→ Entries shown

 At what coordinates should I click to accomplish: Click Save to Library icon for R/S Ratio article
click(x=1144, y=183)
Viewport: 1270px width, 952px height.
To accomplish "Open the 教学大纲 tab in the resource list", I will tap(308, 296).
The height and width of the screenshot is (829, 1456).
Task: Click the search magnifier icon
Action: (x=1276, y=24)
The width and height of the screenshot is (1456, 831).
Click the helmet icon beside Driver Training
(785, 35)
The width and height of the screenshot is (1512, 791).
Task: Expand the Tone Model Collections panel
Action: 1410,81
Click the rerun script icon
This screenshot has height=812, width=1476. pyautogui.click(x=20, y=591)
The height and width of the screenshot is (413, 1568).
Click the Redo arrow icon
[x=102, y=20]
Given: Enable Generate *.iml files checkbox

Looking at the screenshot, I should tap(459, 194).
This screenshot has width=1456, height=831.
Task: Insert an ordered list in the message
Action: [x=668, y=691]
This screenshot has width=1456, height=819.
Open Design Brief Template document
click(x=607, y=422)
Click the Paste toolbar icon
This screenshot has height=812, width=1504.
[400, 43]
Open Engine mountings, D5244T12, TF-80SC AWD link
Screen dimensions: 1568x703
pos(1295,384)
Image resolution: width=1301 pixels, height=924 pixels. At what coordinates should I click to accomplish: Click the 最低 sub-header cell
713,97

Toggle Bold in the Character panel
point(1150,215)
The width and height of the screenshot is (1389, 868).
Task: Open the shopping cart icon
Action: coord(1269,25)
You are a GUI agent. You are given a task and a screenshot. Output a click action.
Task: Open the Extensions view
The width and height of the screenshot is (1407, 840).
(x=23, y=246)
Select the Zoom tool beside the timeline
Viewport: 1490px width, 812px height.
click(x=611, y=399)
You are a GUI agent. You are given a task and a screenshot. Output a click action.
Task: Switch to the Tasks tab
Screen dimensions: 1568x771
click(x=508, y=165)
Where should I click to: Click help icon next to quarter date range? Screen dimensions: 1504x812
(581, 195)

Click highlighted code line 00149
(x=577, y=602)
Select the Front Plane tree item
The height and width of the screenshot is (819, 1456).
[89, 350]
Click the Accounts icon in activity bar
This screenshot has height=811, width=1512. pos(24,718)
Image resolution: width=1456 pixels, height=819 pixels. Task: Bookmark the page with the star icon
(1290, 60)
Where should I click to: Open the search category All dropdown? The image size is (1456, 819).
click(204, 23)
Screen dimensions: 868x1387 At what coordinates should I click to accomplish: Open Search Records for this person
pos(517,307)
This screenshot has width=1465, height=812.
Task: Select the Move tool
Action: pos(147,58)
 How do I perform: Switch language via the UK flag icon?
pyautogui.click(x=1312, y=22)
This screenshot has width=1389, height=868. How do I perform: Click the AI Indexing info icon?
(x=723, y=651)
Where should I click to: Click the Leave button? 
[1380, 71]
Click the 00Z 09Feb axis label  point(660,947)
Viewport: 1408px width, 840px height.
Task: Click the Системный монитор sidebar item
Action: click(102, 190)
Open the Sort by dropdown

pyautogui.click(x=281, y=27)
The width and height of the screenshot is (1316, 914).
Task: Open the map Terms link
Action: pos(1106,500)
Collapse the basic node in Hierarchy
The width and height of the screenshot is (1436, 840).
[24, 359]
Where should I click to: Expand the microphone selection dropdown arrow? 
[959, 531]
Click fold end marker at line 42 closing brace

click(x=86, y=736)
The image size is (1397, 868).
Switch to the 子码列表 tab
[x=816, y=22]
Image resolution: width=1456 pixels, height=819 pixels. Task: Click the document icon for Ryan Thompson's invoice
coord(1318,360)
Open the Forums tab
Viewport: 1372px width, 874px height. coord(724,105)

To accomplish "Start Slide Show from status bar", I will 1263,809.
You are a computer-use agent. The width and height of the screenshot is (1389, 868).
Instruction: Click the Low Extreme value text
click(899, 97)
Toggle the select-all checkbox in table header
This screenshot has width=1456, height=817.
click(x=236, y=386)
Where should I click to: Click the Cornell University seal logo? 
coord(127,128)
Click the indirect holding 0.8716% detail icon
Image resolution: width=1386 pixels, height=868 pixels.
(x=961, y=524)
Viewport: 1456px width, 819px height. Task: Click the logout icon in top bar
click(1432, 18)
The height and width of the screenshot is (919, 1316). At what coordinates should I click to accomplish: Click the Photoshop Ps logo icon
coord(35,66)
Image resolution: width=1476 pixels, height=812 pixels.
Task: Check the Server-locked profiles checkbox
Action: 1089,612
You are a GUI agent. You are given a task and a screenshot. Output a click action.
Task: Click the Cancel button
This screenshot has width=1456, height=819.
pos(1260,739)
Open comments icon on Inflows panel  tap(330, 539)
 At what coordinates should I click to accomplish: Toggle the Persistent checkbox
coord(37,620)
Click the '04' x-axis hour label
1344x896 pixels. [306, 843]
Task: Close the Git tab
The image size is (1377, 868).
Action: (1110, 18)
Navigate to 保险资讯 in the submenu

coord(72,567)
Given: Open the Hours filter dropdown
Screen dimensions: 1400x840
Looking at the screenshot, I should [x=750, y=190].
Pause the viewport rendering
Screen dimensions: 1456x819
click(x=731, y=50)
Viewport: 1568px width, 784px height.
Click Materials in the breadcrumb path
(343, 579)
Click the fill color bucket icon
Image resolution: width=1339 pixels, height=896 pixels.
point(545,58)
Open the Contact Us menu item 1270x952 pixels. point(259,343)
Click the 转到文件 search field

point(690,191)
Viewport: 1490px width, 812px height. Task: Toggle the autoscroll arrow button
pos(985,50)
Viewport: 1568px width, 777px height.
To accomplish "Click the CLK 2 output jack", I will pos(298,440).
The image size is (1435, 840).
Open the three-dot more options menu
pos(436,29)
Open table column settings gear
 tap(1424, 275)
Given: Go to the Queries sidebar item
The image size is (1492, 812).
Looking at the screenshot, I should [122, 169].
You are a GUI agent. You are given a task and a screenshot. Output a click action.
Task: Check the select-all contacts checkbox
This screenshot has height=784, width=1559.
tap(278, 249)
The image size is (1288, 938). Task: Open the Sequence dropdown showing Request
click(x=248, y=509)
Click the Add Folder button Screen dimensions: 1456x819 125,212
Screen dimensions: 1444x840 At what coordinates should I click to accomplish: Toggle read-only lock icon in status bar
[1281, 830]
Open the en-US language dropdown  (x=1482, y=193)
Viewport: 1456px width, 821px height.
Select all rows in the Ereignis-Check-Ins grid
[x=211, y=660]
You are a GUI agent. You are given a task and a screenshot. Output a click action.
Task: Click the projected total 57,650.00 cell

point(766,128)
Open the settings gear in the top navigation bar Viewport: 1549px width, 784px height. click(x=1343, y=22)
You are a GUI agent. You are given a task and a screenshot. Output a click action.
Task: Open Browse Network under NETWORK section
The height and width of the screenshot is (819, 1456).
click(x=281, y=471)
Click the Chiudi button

→ Work instructions
Everything in the material above is to be copied exactly.

→ Result of this task
 At what coordinates should I click to accomplish: Click Save to Library icon for R/S Ratio article
click(x=1144, y=183)
Viewport: 1270px width, 952px height.
To accomplish "Open the 教学大纲 tab in the resource list", I will tap(308, 296).
The height and width of the screenshot is (829, 1456).
Task: Click the search magnifier icon
Action: (x=1276, y=24)
The width and height of the screenshot is (1456, 831).
Click the helmet icon beside Driver Training
(785, 35)
The width and height of the screenshot is (1512, 791).
Task: Expand the Tone Model Collections panel
Action: 1410,81
Click the rerun script icon
This screenshot has height=812, width=1476. pyautogui.click(x=20, y=591)
The height and width of the screenshot is (413, 1568).
Click the Redo arrow icon
[x=102, y=20]
Given: Enable Generate *.iml files checkbox

Looking at the screenshot, I should tap(459, 194).
This screenshot has width=1456, height=831.
Task: Insert an ordered list in the message
Action: [x=668, y=691]
This screenshot has width=1456, height=819.
Open Design Brief Template document
click(x=607, y=422)
Click the Paste toolbar icon
This screenshot has height=812, width=1504.
[400, 43]
Open Engine mountings, D5244T12, TF-80SC AWD link
Screen dimensions: 1568x703
pos(1295,384)
Image resolution: width=1301 pixels, height=924 pixels. At what coordinates should I click to accomplish: Click the 最低 sub-header cell
713,97

Toggle Bold in the Character panel
point(1150,215)
The width and height of the screenshot is (1389, 868).
Task: Open the shopping cart icon
Action: coord(1269,25)
You are a GUI agent. You are given a task and a screenshot. Output a click action.
Task: Open the Extensions view
The width and height of the screenshot is (1407, 840).
(x=23, y=246)
Select the Zoom tool beside the timeline
Viewport: 1490px width, 812px height.
click(x=611, y=399)
You are a GUI agent. You are given a task and a screenshot. Output a click action.
Task: Switch to the Tasks tab
Screen dimensions: 1568x771
click(x=508, y=165)
Where should I click to: Click help icon next to quarter date range? Screen dimensions: 1504x812
(581, 195)

Click highlighted code line 00149
(x=577, y=602)
Select the Front Plane tree item
The height and width of the screenshot is (819, 1456).
[89, 350]
Click the Accounts icon in activity bar
This screenshot has height=811, width=1512. pos(24,718)
Image resolution: width=1456 pixels, height=819 pixels. Task: Bookmark the page with the star icon
(1290, 60)
Where should I click to: Open the search category All dropdown? The image size is (1456, 819).
click(204, 23)
Screen dimensions: 868x1387 At what coordinates should I click to accomplish: Open Search Records for this person
pos(517,307)
This screenshot has width=1465, height=812.
Task: Select the Move tool
Action: pos(147,58)
 How do I perform: Switch language via the UK flag icon?
pyautogui.click(x=1312, y=22)
This screenshot has width=1389, height=868. How do I perform: Click the AI Indexing info icon?
(x=723, y=651)
Where should I click to: Click the Leave button? 
[1380, 71]
Click the 00Z 09Feb axis label  point(660,947)
Viewport: 1408px width, 840px height.
Task: Click the Системный монитор sidebar item
Action: click(102, 190)
Open the Sort by dropdown

pyautogui.click(x=281, y=27)
The width and height of the screenshot is (1316, 914).
Task: Open the map Terms link
Action: pos(1106,500)
Collapse the basic node in Hierarchy
The width and height of the screenshot is (1436, 840).
[24, 359]
Where should I click to: Expand the microphone selection dropdown arrow? 
[959, 531]
Click fold end marker at line 42 closing brace

click(x=86, y=736)
The image size is (1397, 868).
Switch to the 子码列表 tab
[x=816, y=22]
Image resolution: width=1456 pixels, height=819 pixels. Task: Click the document icon for Ryan Thompson's invoice
coord(1318,360)
Open the Forums tab
Viewport: 1372px width, 874px height. coord(724,105)

To accomplish "Start Slide Show from status bar", I will 1263,809.
You are a computer-use agent. The width and height of the screenshot is (1389, 868).
Instruction: Click the Low Extreme value text
click(899, 97)
Toggle the select-all checkbox in table header
This screenshot has width=1456, height=817.
click(x=236, y=386)
Where should I click to: Click the Cornell University seal logo? 
coord(127,128)
Click the indirect holding 0.8716% detail icon
Image resolution: width=1386 pixels, height=868 pixels.
(x=961, y=524)
Viewport: 1456px width, 819px height. Task: Click the logout icon in top bar
click(1432, 18)
The height and width of the screenshot is (919, 1316). At what coordinates should I click to accomplish: Click the Photoshop Ps logo icon
coord(35,66)
Image resolution: width=1476 pixels, height=812 pixels.
Task: Check the Server-locked profiles checkbox
Action: 1089,612
You are a GUI agent. You are given a task and a screenshot. Output a click action.
Task: Click the Cancel button
This screenshot has width=1456, height=819.
pos(1260,739)
Open comments icon on Inflows panel  tap(330, 539)
 At what coordinates should I click to accomplish: Toggle the Persistent checkbox
coord(37,620)
Click the '04' x-axis hour label
1344x896 pixels. [306, 843]
Task: Close the Git tab
The image size is (1377, 868).
Action: (1110, 18)
Navigate to 保险资讯 in the submenu

coord(72,567)
Given: Open the Hours filter dropdown
Screen dimensions: 1400x840
Looking at the screenshot, I should [x=750, y=190].
Pause the viewport rendering
Screen dimensions: 1456x819
click(x=731, y=50)
Viewport: 1568px width, 784px height.
Click Materials in the breadcrumb path
(343, 579)
Click the fill color bucket icon
Image resolution: width=1339 pixels, height=896 pixels.
point(545,58)
Open the Contact Us menu item 1270x952 pixels. point(259,343)
Click the 转到文件 search field

point(690,191)
Viewport: 1490px width, 812px height. Task: Toggle the autoscroll arrow button
pos(985,50)
Viewport: 1568px width, 777px height.
To accomplish "Click the CLK 2 output jack", I will pos(298,440).
The image size is (1435, 840).
Open the three-dot more options menu
pos(436,29)
Open table column settings gear
 tap(1424, 275)
Given: Go to the Queries sidebar item
The image size is (1492, 812).
Looking at the screenshot, I should [122, 169].
You are a GUI agent. You are given a task and a screenshot. Output a click action.
Task: Check the select-all contacts checkbox
This screenshot has height=784, width=1559.
tap(278, 249)
The image size is (1288, 938). Task: Open the Sequence dropdown showing Request
click(x=248, y=509)
Click the Add Folder button Screen dimensions: 1456x819 125,212
Screen dimensions: 1444x840 At what coordinates should I click to accomplish: Toggle read-only lock icon in status bar
[1281, 830]
Open the en-US language dropdown  (x=1482, y=193)
Viewport: 1456px width, 821px height.
Select all rows in the Ereignis-Check-Ins grid
[x=211, y=660]
You are a GUI agent. You are given a task and a screenshot. Output a click action.
Task: Click the projected total 57,650.00 cell

point(766,128)
Open the settings gear in the top navigation bar Viewport: 1549px width, 784px height. click(x=1343, y=22)
You are a GUI agent. You are given a task and a screenshot. Output a click action.
Task: Open Browse Network under NETWORK section
The height and width of the screenshot is (819, 1456).
click(x=281, y=471)
Click the Chiudi button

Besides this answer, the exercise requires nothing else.